Ella suspiró y dejó la bandeja sobre la mesa. —No me mientan. Sé lo que pasa. Pero esta noche nadie va a llorar. Esta noche celebramos.
La vi temblar un poco al decirlo, pero se mantuvo firme. Así era mamá: una roca en medio del mar embravecido.
La casa estaba llena: mis tíos, mis primos, hasta la tía Lupe que siempre decía que no podía viajar desde Puebla pero nunca faltaba cuando olía a fiesta. Todos hablaban fuerte, reían más fuerte aún, como si el ruido pudiera espantar la tristeza.
Papá estaba sentado en su sillón favorito, mirando el árbol de Navidad con una sonrisa cansada. Emiliano, mi hijo menor, se le acercó con una caja envuelta en papel brillante.
—Abre tu regalo, abuelito —le dijo con esa voz dulce que solo los niños tienen.
Papá abrió el paquete con manos torpes. Era una bufanda tejida por Susana. La acarició como si fuera oro puro y luego miró a Emiliano.
—Gracias, campeón. Me va a hacer falta este invierno —bromeó, aunque todos sabíamos que aquí nunca hacía frío.
La risa se apagó un poco. Nadie quería pensar en lo que iba a hacer falta realmente.
Después de la cena, cuando los niños ya estaban dormidos y los adultos nos quedamos alrededor de la mesa con café y pan dulce, papá pidió la palabra.

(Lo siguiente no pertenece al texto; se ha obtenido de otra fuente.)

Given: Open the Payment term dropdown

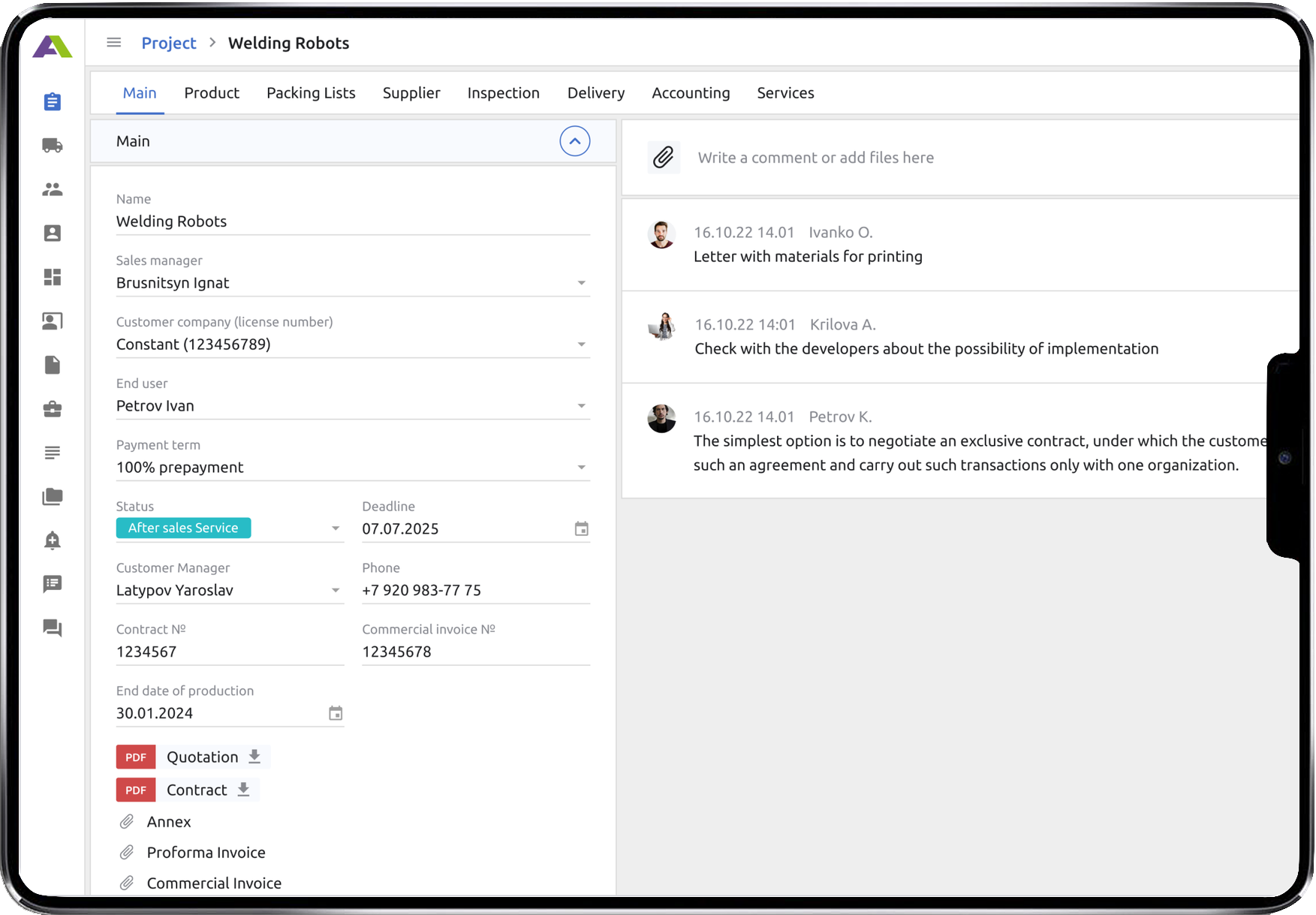Looking at the screenshot, I should 581,468.
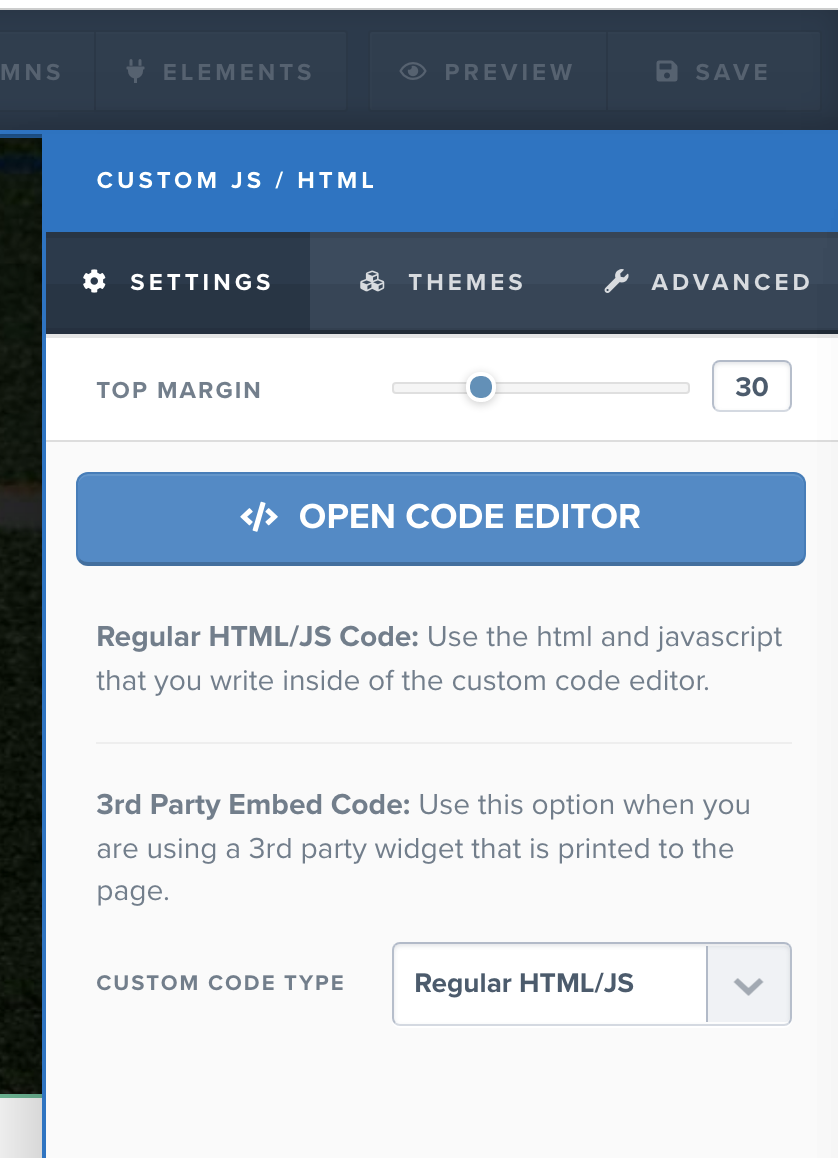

—Quiero decirles algo —empezó, y todos guardamos silencio—. Esta puede ser mi última Navidad con ustedes…
Mamá intentó interrumpirlo, pero él levantó la mano.
—Déjenme hablar. No quiero lágrimas ni promesas vacías. Solo quiero que sepan que he sido feliz. Que cada uno de ustedes me ha dado más de lo que merezco. Y que si mañana no despierto, no quiero que me recuerden con tristeza, sino con alegría.
Susana rompió a llorar. Yo sentí un nudo en la garganta tan grande que apenas podía respirar.
—Papá… —balbuceé— No digas eso…
Él sonrió y me tomó la mano.
—Hija, todos tenemos nuestro tiempo. El mío ya se está acabando y está bien. Lo único que me preocupa es que ustedes sigan juntos cuando yo no esté.
Mi tío Jorge, siempre tan duro, se levantó y abrazó a papá sin decir palabra. Mamá lloraba en silencio, apretando su rosario entre los dedos.
Esa noche nadie durmió bien. Escuché a Susana rezando en su cuarto, a mamá sollozando bajito en la cocina. Yo salí al patio y miré las estrellas, buscando respuestas donde solo había silencio.
Al día siguiente, mientras recogíamos los platos y barríamos los restos de confeti del piso, Susana me tomó del brazo.
—¿Crees que estamos listos para dejarlo ir?
No supe qué responderle. ¿Quién está listo para perder a su padre? ¿Quién puede prepararse para ese vacío?
Los días pasaron lentos después de esa Navidad. Papá fue apagándose poco a poco, como una vela al final de su mecha. Pero nunca dejó de sonreírnos ni de pedirnos que nos cuidáramos unos a otros.
El día que partió, la casa estaba llena otra vez: risas mezcladas con lágrimas, recuerdos flotando en el aire como polvo dorado bajo el sol del atardecer.
Hoy, cada vez que preparo ensalada rusa o escucho un villancico en diciembre, siento su presencia a mi lado. Y me pregunto si supimos aprovechar el tiempo juntos o si dejamos que el miedo nos robara momentos valiosos.
¿Ustedes también han sentido ese miedo a perder a alguien? ¿Cómo se despide uno realmente del amor más grande de su vida?